[Data supplied]:
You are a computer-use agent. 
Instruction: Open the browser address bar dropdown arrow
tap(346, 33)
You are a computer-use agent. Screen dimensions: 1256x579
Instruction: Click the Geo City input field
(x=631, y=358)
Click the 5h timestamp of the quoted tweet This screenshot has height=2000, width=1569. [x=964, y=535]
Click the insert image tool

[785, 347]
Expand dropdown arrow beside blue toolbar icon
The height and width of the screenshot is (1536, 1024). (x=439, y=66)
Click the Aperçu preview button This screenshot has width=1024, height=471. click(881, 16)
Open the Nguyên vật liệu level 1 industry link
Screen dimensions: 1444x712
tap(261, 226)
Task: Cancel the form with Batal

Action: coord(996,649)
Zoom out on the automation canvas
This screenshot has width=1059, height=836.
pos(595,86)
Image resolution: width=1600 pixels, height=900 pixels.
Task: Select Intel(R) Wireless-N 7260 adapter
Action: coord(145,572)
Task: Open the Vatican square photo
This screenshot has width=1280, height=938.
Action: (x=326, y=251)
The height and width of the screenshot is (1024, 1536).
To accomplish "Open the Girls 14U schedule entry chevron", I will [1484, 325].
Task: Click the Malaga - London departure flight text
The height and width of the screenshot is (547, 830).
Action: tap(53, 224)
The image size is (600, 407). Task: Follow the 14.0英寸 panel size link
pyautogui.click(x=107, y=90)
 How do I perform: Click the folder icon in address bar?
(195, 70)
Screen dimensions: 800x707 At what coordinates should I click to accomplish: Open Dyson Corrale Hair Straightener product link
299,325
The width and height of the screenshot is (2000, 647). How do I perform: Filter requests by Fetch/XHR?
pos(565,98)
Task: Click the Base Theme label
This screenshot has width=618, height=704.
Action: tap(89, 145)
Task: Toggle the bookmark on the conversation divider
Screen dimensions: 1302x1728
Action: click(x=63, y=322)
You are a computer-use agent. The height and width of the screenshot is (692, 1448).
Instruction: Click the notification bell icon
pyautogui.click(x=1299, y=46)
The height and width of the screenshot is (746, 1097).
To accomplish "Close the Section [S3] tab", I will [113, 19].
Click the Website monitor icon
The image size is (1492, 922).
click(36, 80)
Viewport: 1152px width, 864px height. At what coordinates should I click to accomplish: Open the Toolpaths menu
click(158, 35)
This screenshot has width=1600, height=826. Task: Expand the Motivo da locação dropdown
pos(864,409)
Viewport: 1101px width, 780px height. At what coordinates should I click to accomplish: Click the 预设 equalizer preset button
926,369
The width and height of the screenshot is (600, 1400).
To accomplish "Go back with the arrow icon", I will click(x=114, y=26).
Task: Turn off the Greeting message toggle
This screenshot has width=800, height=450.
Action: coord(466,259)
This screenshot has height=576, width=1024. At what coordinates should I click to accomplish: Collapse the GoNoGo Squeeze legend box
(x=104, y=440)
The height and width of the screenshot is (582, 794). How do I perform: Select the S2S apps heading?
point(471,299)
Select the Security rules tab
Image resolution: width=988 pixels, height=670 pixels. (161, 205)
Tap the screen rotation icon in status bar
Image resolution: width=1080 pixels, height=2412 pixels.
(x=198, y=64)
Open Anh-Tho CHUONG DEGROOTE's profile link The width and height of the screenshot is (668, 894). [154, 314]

[Work task]:
Set down the entries verbatim, leaving none out.

[Answer box]:
You are a computer-use agent. 
Instruction: Open the browser address bar dropdown arrow
tap(346, 33)
You are a computer-use agent. Screen dimensions: 1256x579
Instruction: Click the Geo City input field
(x=631, y=358)
Click the 5h timestamp of the quoted tweet This screenshot has height=2000, width=1569. [x=964, y=535]
Click the insert image tool

[785, 347]
Expand dropdown arrow beside blue toolbar icon
The height and width of the screenshot is (1536, 1024). (x=439, y=66)
Click the Aperçu preview button This screenshot has width=1024, height=471. click(881, 16)
Open the Nguyên vật liệu level 1 industry link
Screen dimensions: 1444x712
tap(261, 226)
Task: Cancel the form with Batal

Action: coord(996,649)
Zoom out on the automation canvas
This screenshot has width=1059, height=836.
pos(595,86)
Image resolution: width=1600 pixels, height=900 pixels.
Task: Select Intel(R) Wireless-N 7260 adapter
Action: coord(145,572)
Task: Open the Vatican square photo
This screenshot has width=1280, height=938.
Action: (x=326, y=251)
The height and width of the screenshot is (1024, 1536).
To accomplish "Open the Girls 14U schedule entry chevron", I will [1484, 325].
Task: Click the Malaga - London departure flight text
The height and width of the screenshot is (547, 830).
Action: tap(53, 224)
The image size is (600, 407). Task: Follow the 14.0英寸 panel size link
pyautogui.click(x=107, y=90)
 How do I perform: Click the folder icon in address bar?
(195, 70)
Screen dimensions: 800x707 At what coordinates should I click to accomplish: Open Dyson Corrale Hair Straightener product link
299,325
The width and height of the screenshot is (2000, 647). How do I perform: Filter requests by Fetch/XHR?
pos(565,98)
Task: Click the Base Theme label
This screenshot has width=618, height=704.
Action: tap(89, 145)
Task: Toggle the bookmark on the conversation divider
Screen dimensions: 1302x1728
Action: click(x=63, y=322)
You are a computer-use agent. The height and width of the screenshot is (692, 1448).
Instruction: Click the notification bell icon
pyautogui.click(x=1299, y=46)
The height and width of the screenshot is (746, 1097).
To accomplish "Close the Section [S3] tab", I will [113, 19].
Click the Website monitor icon
The image size is (1492, 922).
click(36, 80)
Viewport: 1152px width, 864px height. At what coordinates should I click to accomplish: Open the Toolpaths menu
click(158, 35)
This screenshot has width=1600, height=826. Task: Expand the Motivo da locação dropdown
pos(864,409)
Viewport: 1101px width, 780px height. At what coordinates should I click to accomplish: Click the 预设 equalizer preset button
926,369
The width and height of the screenshot is (600, 1400).
To accomplish "Go back with the arrow icon", I will click(x=114, y=26).
Task: Turn off the Greeting message toggle
This screenshot has width=800, height=450.
Action: coord(466,259)
This screenshot has height=576, width=1024. At what coordinates should I click to accomplish: Collapse the GoNoGo Squeeze legend box
(x=104, y=440)
The height and width of the screenshot is (582, 794). How do I perform: Select the S2S apps heading?
point(471,299)
Select the Security rules tab
Image resolution: width=988 pixels, height=670 pixels. (161, 205)
Tap the screen rotation icon in status bar
Image resolution: width=1080 pixels, height=2412 pixels.
(x=198, y=64)
Open Anh-Tho CHUONG DEGROOTE's profile link The width and height of the screenshot is (668, 894). [154, 314]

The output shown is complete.